CRAIG T. KOJIMA / CKOJIMA@STARBULLETIN.COM
The Rockwater 2 left Honolulu Harbor yesterday about
6:30 p.m. to try once again to help lift the Ehime Maru.



Navy resorts to
Plan B for
Ehime Maru

If all attempts to raise the vessel
fail, the environment will
not suffer, the Navy says


By Gregg K. Kakesako
gkakesako@starbulletin.com

If all attempts to lift the Ehime Maru from its 2,000-foot watery grave fail, leaving the battered craft there forever would not have any negative environmental consequences, the Navy says.

The Ehime Maru is in an area designated as an "essential fish habitat" by the Western Pacific Regional Fishery Management Council.

It is outside the state's 3-mile jurisdiction but within the federal government's 200-mile "exclusive economic zone."

The U.S. Fish and Wildlife Service had been concerned about fuel or oil affecting two species of birds -- Newell's shearwater and the Hawaiian dark-rumped petrel -- said Barbara Maxfield, agency spokeswoman.

But, said Maxfield, "Both the Navy's proposal to move the vessel as well as its no-action alternative did not jeopardize the species."

In its environmental assessment, the U.S. Navy said that besides the possibility of continual slow release of diesel fuel and lube oil from the sunken Ehime Maru, the only other possible adverse effect is the danger caused by netting, hooks and lines and other obstacles left on its deck -- most of which have already been removed by the Navy in anticipation of the move.

The U.S. Coast Guard has been monitoring the deep-water site since the collision six months ago, said Chief Petty Officer Gary Openshaw, a Coast Guard spokesman, and so far, he said, "There has been little evidence of an oil spill."

"Whatever has leaked has dissipated into the water column," he said.

Since the collision Feb. 9 between the nuclear attack submarine USS Greeneville and the Ehime Maru nine miles south of Diamond Head, the Navy has been under pressure from the Japanese government to recover the bodies of nine passengers whose bodies were never found.

The Navy believes the bodies of as many as seven of the nine, who included four teenage males, are entombed in the hull.

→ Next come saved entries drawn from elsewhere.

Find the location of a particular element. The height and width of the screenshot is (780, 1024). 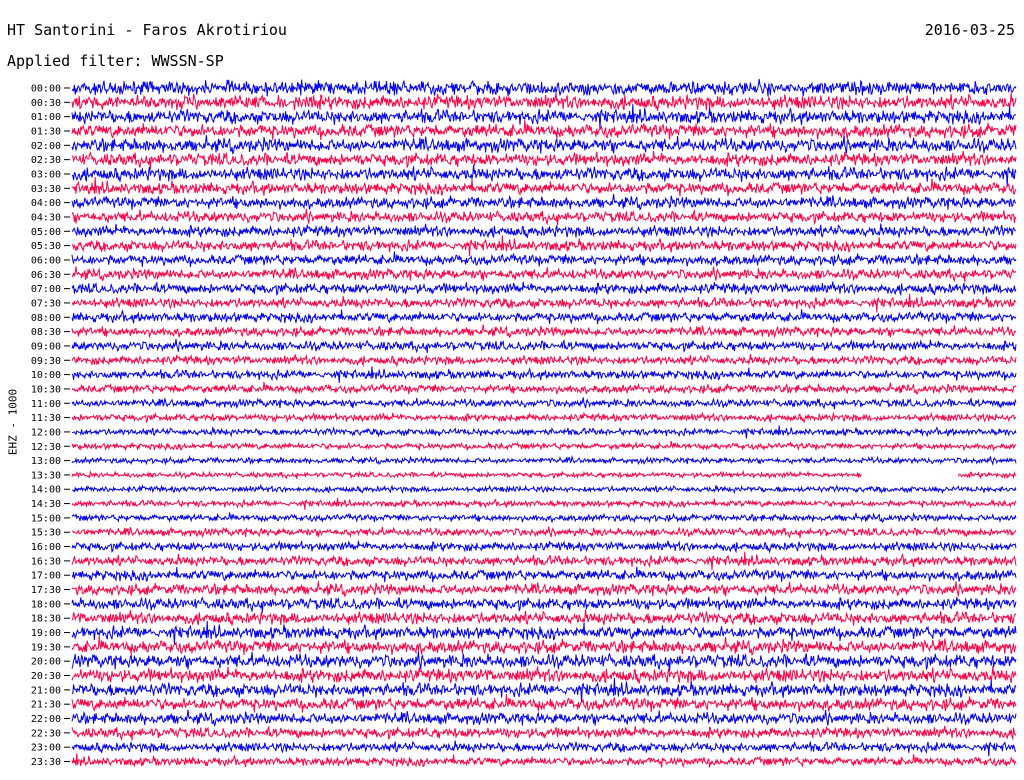

row-label: 01:30 is located at coordinates (46, 132).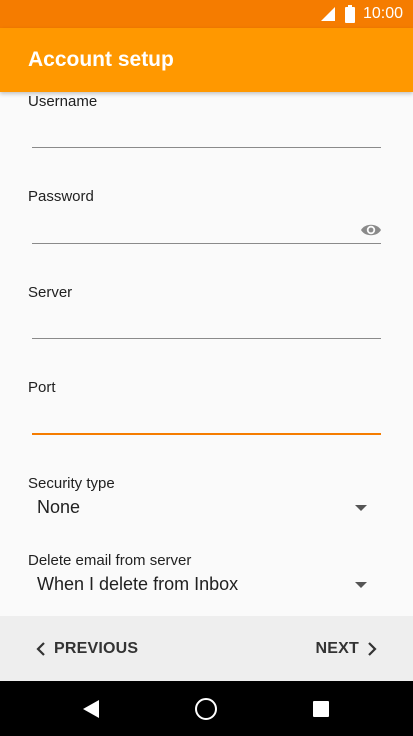 This screenshot has width=413, height=736. What do you see at coordinates (372, 648) in the screenshot?
I see `chevron-right-icon` at bounding box center [372, 648].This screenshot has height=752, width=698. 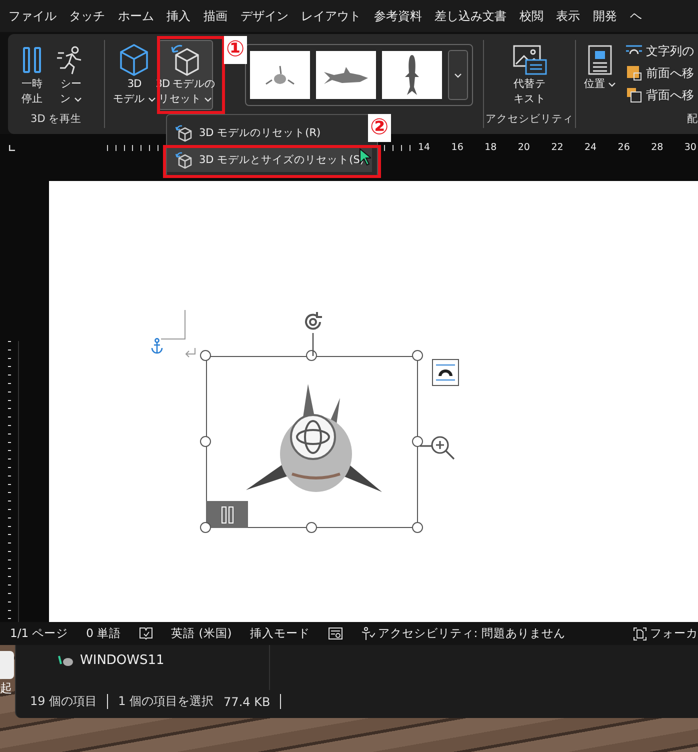 What do you see at coordinates (380, 128) in the screenshot?
I see `step-number: ②` at bounding box center [380, 128].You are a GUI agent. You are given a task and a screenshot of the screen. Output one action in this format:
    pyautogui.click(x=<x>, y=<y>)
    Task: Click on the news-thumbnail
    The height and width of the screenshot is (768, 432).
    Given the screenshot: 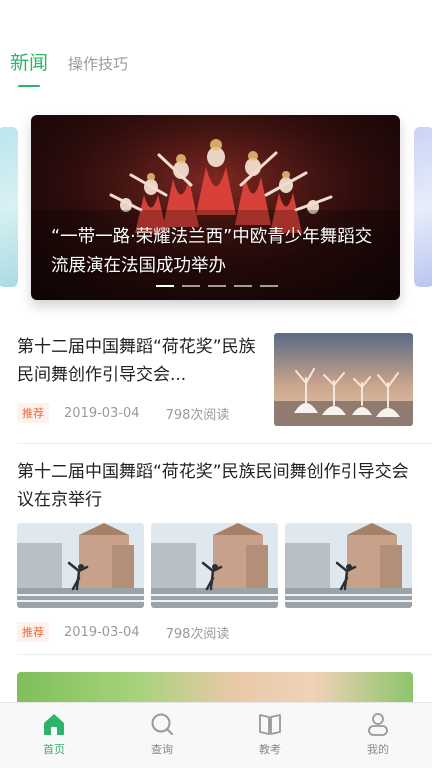 What is the action you would take?
    pyautogui.click(x=344, y=380)
    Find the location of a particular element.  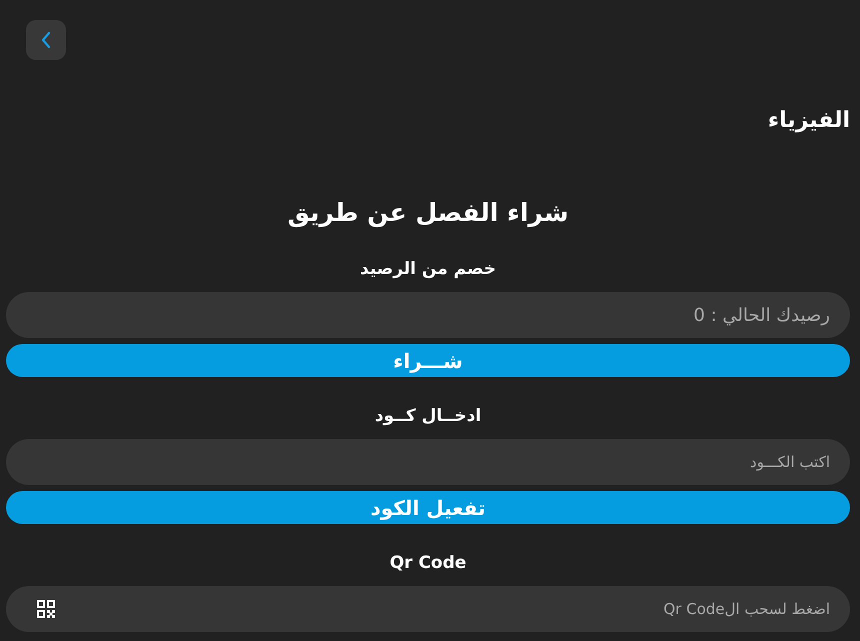

back-chevron-icon is located at coordinates (46, 40).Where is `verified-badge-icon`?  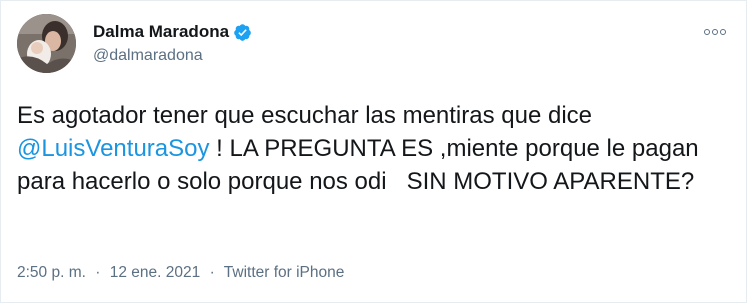
verified-badge-icon is located at coordinates (242, 32).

Using a special ship, the Rockwater 2, the Navy has been working on an ambitious but untested plan to lift the 830-ton vessel -- loaded with 45,000 gallons of diesel and lube oil -- and move it to shallower waters a mile south of Honolulu Airport's reef runway.

There, in 115 feet of water, 66 Japanese civilian and Navy divers would begin a methodical search of the ship's interior for the missing passengers and recover items such as the ship's bell, anchor, nameplate and other items.

However, the Navy announced on Wednesday that its first attempts to rig the Ehime Maru with a special cradle using a coiled tube apparatus normally used to drill for oil had failed.

Now the Navy will resort to an alternative plan, which will mean raising the Ehime Maru's hull about 4 degrees so the necessary cables can be slid under the ship's hull.That maneuver will place more pressure on an already battered hull.

The heavy-lift vessel Rockwater 2 with its civilian crew left Pier 1 yesterday to attempt once again to place lifting plates under the Ehime Maru.